A few days before the Senchi meeting, countries across Eurasia and Africa had agreed to list twelve vulture species, including all the highly threatened African species, as priorities for action under the Memorandum of Understanding on the Conservation of Migratory Birds of Prey (Raptors MOU) – a subsidiary agreement under the Convention on Migratory Species (CMS) – as a response to the African vulture crisis. This brings new opportunities to strengthen and link Government and civil society commitments to national and regional initiatives such as the Pan‐African Vulture Strategy, through the development of a Multi-species Action Plan covering all the vultures of the Old World.

Dr Senyatso directs his words to the people of Africa:

“If you pause for a minute to think about what an African sky without vultures means to your own personal life, you will realise that you need to actively participate in their conservation.”

To conclude, watch this space… We’re not just going to sit around and watch vultures fall out of the sky.

“We can turn this generation around to understanding that vultures are most important when they are alive and fulfilling their unique role in the ecosystem,”

says BirdLife’s Chief Executive, Patricia Zurita.

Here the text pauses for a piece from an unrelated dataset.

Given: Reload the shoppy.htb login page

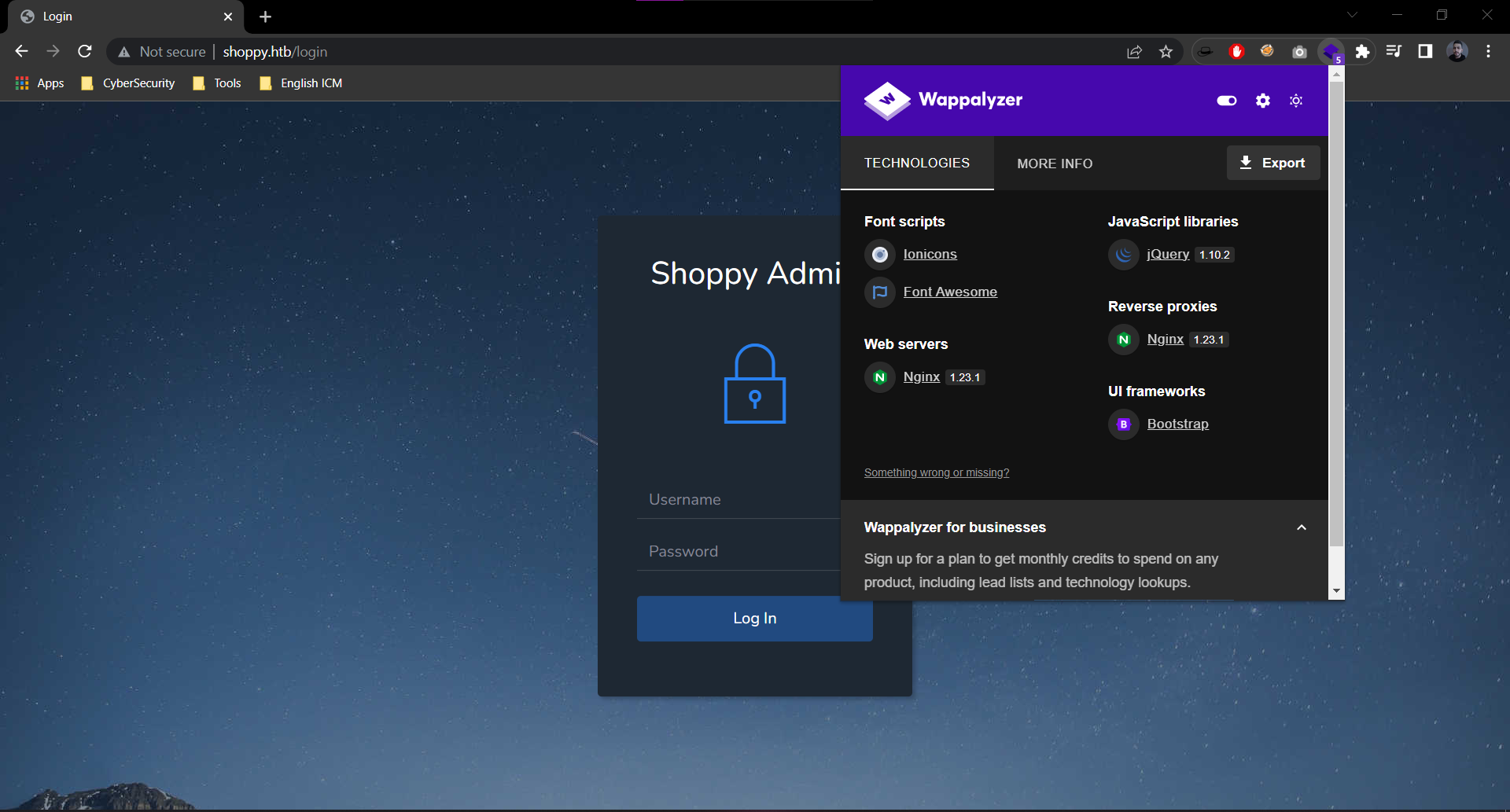Looking at the screenshot, I should 85,52.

“Let’s save nature’s clean-up crew.”

Good vulture news from Iran

This video says about itself:

21 April 2014

The Vulture Conservation Foundation has been at the forefront of the campaign to ban diclofenac in Europe. Ever since we were alerted for the legal marketing of this drug in Italy and Spain in late 2013, the VCF has researched the situation, established the current state of play, and promoted the building of a coalition of like-minded organisations to fight together this threat (Birdlife International, SEO/BirdLife, LIPU, the RSPB and the IUCN Vulture Specialist Group).

Diclofenac is extremely lethal to vultures, and has caused a 99% decline in several vulture species in the Indian subcontinent. This veterinary drug has been now banned from 4 countries in South Asia, only to reappear legally in Europe. This is probably the most significant threat to Europe’s vultures — whose populations have been steadily recovering following considerable investment by the EU, national governments and organisations like the VCF.

There are alternatives readily available to vet diclofenac, so we must learn from the Indian example, and STOP this drug before it is too late for Europe’s vultures. The VCF wants to see a total ban on diclofenac in the EU.

From BirdLife:

Veterinary diclofenac now completely banned in Iran

By Julien Jreissati, Mon, 19/10/2015 – 11:50

The Iranian Department of Environment has officially banned the export, import, production and veterinary use of diclofenac in the country.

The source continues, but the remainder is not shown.